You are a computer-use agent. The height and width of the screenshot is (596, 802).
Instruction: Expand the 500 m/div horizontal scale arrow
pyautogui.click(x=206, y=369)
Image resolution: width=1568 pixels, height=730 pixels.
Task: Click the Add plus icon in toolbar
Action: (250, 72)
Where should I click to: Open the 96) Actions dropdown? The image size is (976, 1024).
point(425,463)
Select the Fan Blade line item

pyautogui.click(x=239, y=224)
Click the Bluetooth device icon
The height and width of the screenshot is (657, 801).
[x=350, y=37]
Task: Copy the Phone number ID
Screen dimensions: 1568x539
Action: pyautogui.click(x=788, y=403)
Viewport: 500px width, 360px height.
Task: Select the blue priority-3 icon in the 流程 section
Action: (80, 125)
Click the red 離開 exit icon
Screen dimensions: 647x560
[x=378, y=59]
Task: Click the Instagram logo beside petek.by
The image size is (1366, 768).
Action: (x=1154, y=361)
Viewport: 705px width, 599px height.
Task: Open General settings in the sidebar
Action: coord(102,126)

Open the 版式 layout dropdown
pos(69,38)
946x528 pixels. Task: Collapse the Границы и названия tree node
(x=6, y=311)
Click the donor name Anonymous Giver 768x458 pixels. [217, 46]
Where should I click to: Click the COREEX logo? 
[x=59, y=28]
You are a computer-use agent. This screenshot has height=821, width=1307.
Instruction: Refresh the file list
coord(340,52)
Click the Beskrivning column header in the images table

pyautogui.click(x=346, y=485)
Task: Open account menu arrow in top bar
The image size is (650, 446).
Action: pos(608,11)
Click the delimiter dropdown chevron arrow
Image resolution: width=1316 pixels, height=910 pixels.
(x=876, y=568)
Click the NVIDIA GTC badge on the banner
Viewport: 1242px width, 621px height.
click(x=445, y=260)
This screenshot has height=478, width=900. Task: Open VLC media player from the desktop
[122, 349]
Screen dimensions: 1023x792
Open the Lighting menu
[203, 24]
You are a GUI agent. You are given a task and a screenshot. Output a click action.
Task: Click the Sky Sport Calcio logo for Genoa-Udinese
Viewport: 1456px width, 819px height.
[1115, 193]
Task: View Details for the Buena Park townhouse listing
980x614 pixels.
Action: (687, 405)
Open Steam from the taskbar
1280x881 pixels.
=====
* **Task statement**: Each line of the records that contains the string "agent" must be copied.

* **Task answer**:
You are a computer-use agent. The height and width of the screenshot is (596, 802).
You are a computer-use agent. This screenshot has height=821, width=1307.
You are a GUI agent. You are given a task and a screenshot. Output a click action.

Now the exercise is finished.